Extracted records:
_ _ _ _ _ _ _

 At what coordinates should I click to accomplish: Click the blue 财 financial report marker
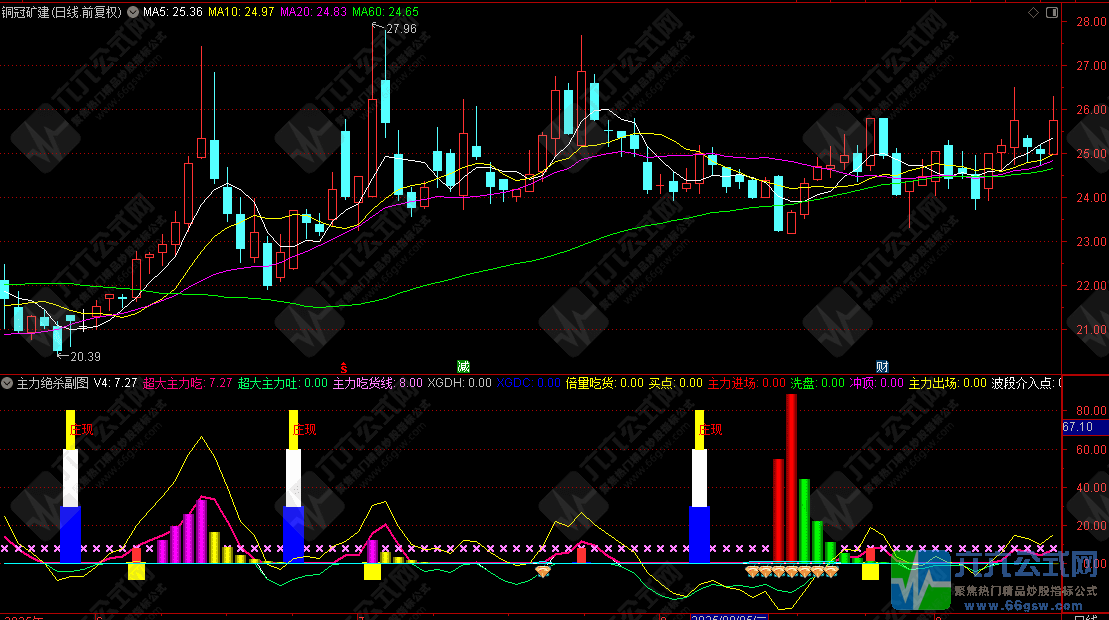[x=882, y=366]
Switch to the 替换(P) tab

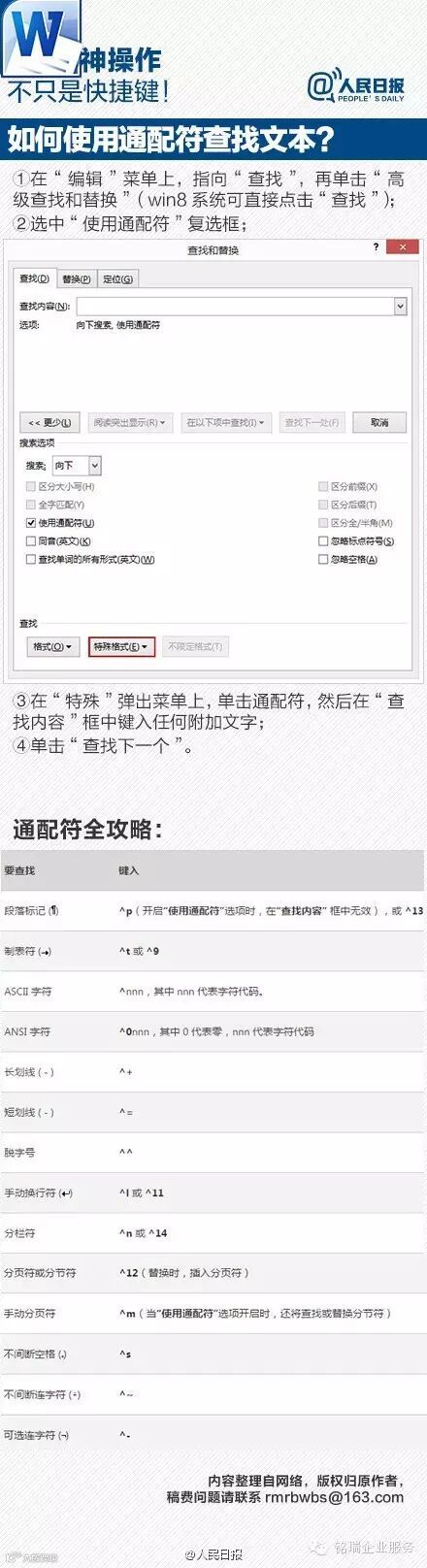[76, 279]
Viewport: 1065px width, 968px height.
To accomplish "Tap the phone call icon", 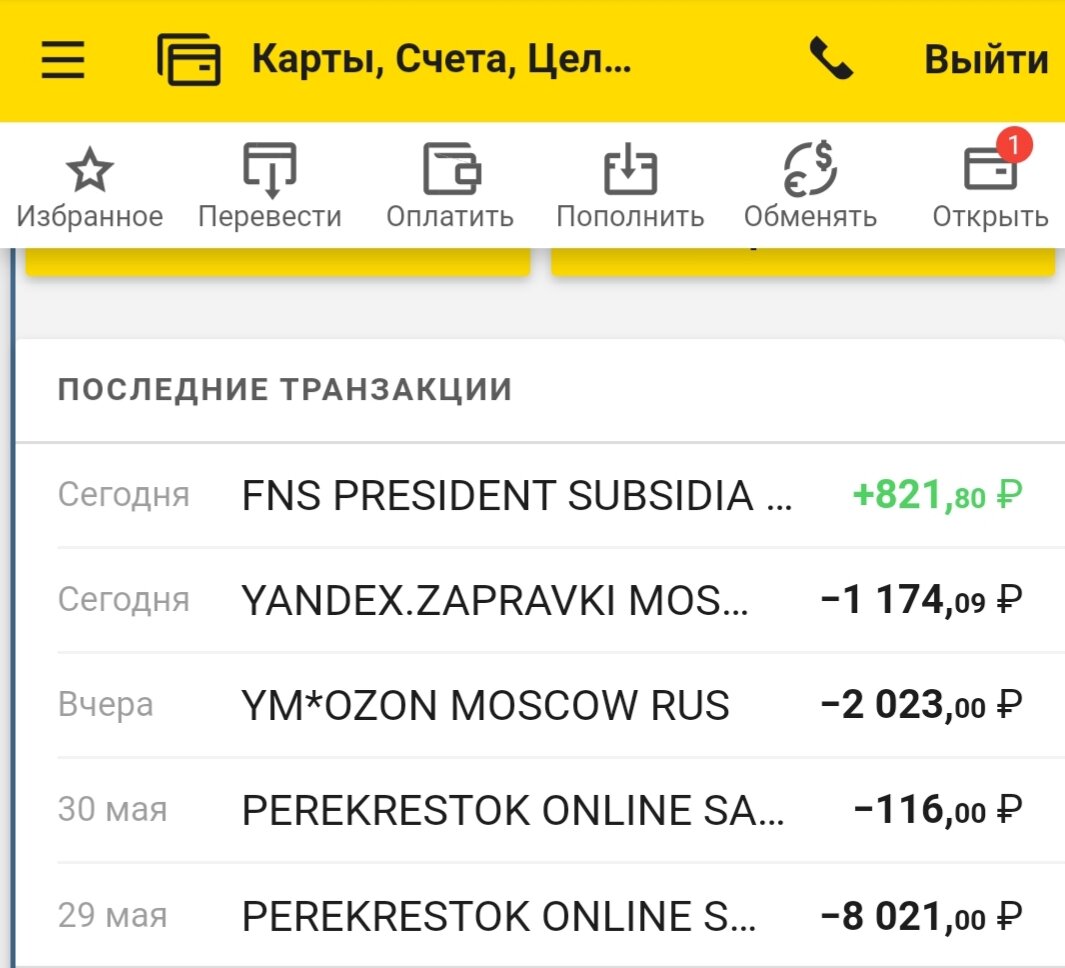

_ _ _ _ _ _ _

Short problem: Arrange every line of the items above as a numbered list, omitting blank lines and leaving the pictures out of your answer.

Result of the exercise:
1.  At what coordinates should I click to accomplish: Click the blue 财 financial report marker
2. [x=882, y=366]
3. Switch to the 替换(P) tab
4. [76, 279]
5. Viewport: 1065px width, 968px height.
6. To accomplish "Tap the phone call icon", 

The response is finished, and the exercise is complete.